As many of us do at such hotels, I waited until about 9:45 on Sunday to saunter down for my repast; judging from the number of people scurrying down to the breakfast area, this is the pattern for many like-minded hotel customers.
I watched the end of the British Open while enjoying pancakes, eggs, bacon and a big sweet roll. It was quite pleasant, and I looked forward to repeating it on Monday.
However, when I rolled down at 9:45 on Monday, the breakfast area was being cleared. Nothing was left except for the coffee (literally -- the cream and sugar had already been whisked away, too). Several other not-so-pleased guests could be seen nearby sipping their non-sweetened, non-creamed coffee.
The manager happened by and, seeing my dead-on impression of Grumpy Cat, stopped to ask what was wrong. “I thought breakfast was served until 10,” I said.
“Oh -- not on Mondays,” he replied. “It’s over at 9:30. Didn't someone tell you that at check in?”
“No,” I said.
“Well, it’s also printed on the folder for your key cards.” I pulled said folder from my pocket and helpfully noted that no such notice was present, unless printed in invisible ink.
The manager was somewhat taken aback. He asked when I checked in, because he’d have a word with the desk person who was on duty. He then produced a bag breakfast with a bagel, an apple and some yogurt.
That was nice -- but why did the hotel have bagged breakfasts standing by? Probably because guests missed breakfasts in the past and this was the hotel’s solution. It’s a bad solution; the better solution would be to inform the guests of the actual time of breakfast and to do so clearly. The fact that the manager seemed so unaware of why guests in the breakfast area seemed somewhat perturbed at 9:45 on Monday morning -- but he had a solution close at hand! -- suggested some disingenuousness on the manager’s part.
I know he’d heard similar customer complaints on previous Mondays. His solution was a business-centric one: throw together these bagged breakfasts for the seven or eight guests who complain. They’ll be gone soon, anyway.
The key word is “gone.” As in, not coming back as a customer. And in the era of social media, a story like this can reach many other potential customers, magnifying the effect of the mistake.
How do you avoid this? I suggest three starting points.
1. Have a mechanism for customer feedback
If you provide a way for customers to give you suggestions about improving their experiences, they will do so. Some suggestions will be silly or outlandish, of course, but some will be solid, reasonable ideas that you can put to use. The best of these comments comes as “light bulb” moments that make business leaders suddenly see not just things they’re doing wrong but things that can help them provide a better and more unique experience to the customer.
Learning Opportunities
It also allows customers to bring concerns directly to you. Otherwise, they look for third-part feedback systems like Yelp!. What would be better for your business: a customer complaint delivered through a system of your design or a complaint broadcast into the vast wilderness of social media?

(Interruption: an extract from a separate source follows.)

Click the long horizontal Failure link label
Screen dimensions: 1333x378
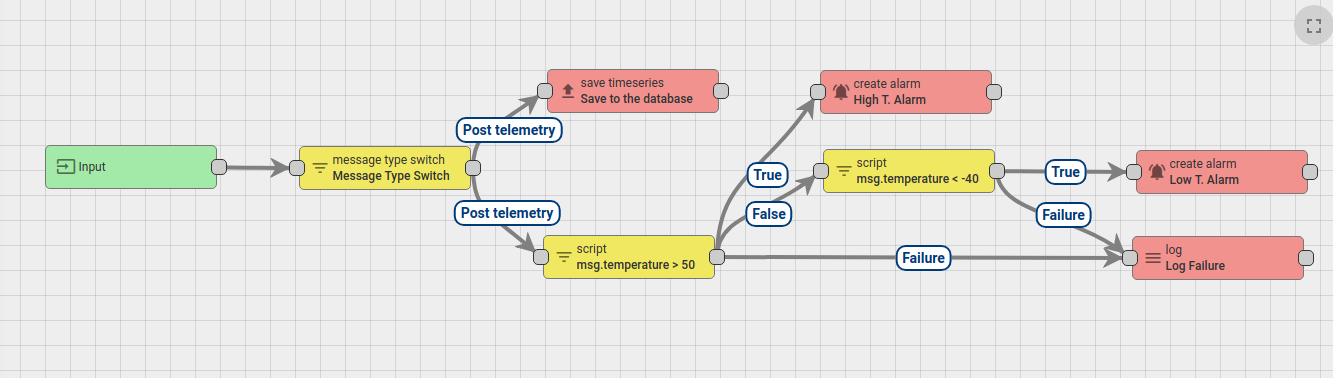click(924, 258)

2. Have a plan for acting on that feedback
It’s not enough to collect feedback -- it has to be acted upon, and not in a once-off, once-in-a-while manner. There should be a process in place to evaluate and implement changes to the way you do things based on the customers’ experience with your business. The customers who engage with you this way are providing a valuable service; they’re helping you see your business through their eyes and either validating what you’re doing or telling you how you could be doing it better.
With that valuable data, you should be eager to adapt how you do business with customers. But most businesses find excuses to avoid doing this. Change can be difficult, but the only reason your business exists, as Peter Drucker observed, is to create satisfied customers.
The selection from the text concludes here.